**AIM:**
Quote every line of the listing verbatim, from the line containing "The width and" through the end of the listing, both included, and leave the pictures out.

**DATA FOR THIS EXERCISE:**
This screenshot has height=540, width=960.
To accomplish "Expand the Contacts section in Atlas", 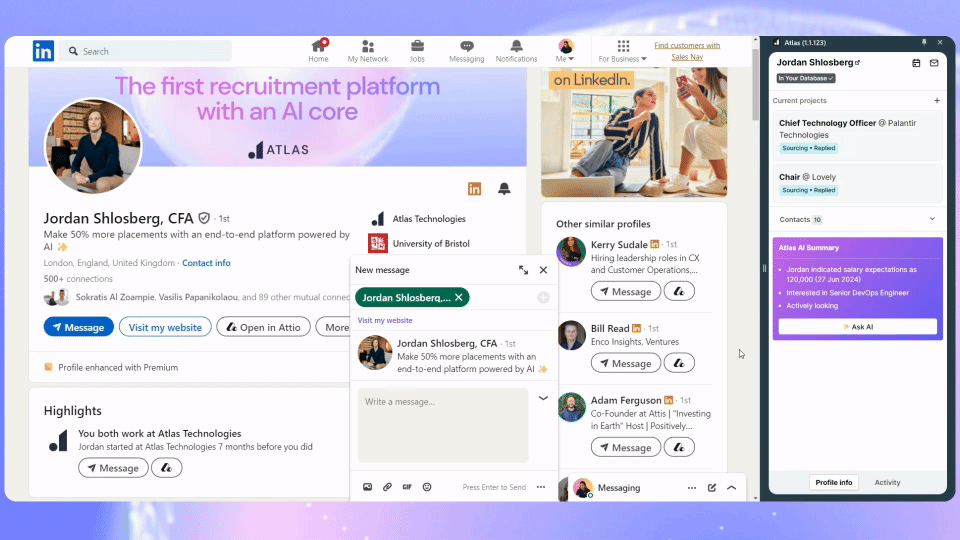I will coord(932,219).
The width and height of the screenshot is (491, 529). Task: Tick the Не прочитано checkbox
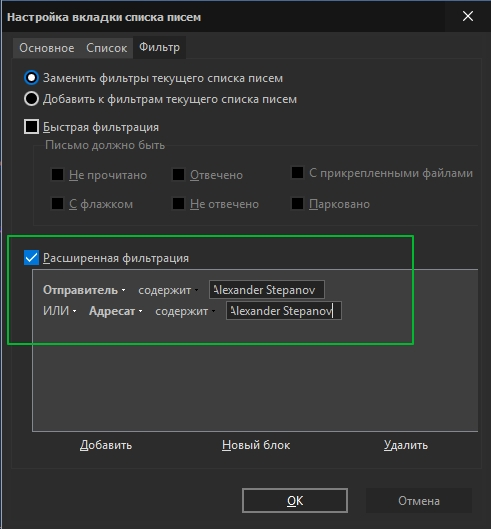pyautogui.click(x=57, y=175)
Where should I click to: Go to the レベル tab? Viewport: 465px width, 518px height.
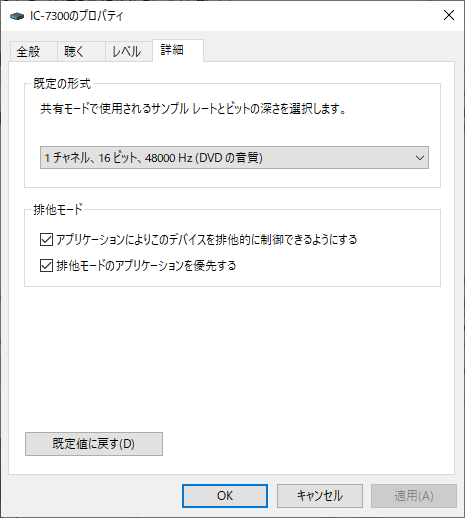tap(129, 52)
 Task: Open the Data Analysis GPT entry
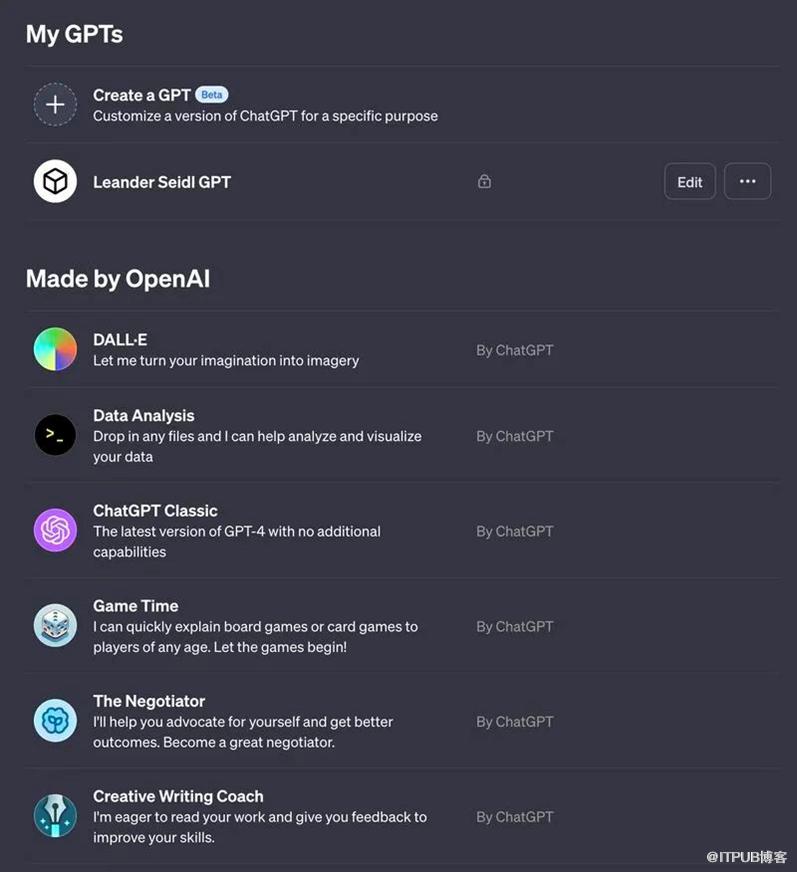coord(144,416)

**EXERCISE RESPONSE:**
The width and height of the screenshot is (491, 529). Task: Tick the Не прочитано checkbox
pyautogui.click(x=57, y=175)
Where should I click to: Go to the レベル tab? Viewport: 465px width, 518px height.
tap(129, 52)
 Task: Open the Data Analysis GPT entry
coord(144,416)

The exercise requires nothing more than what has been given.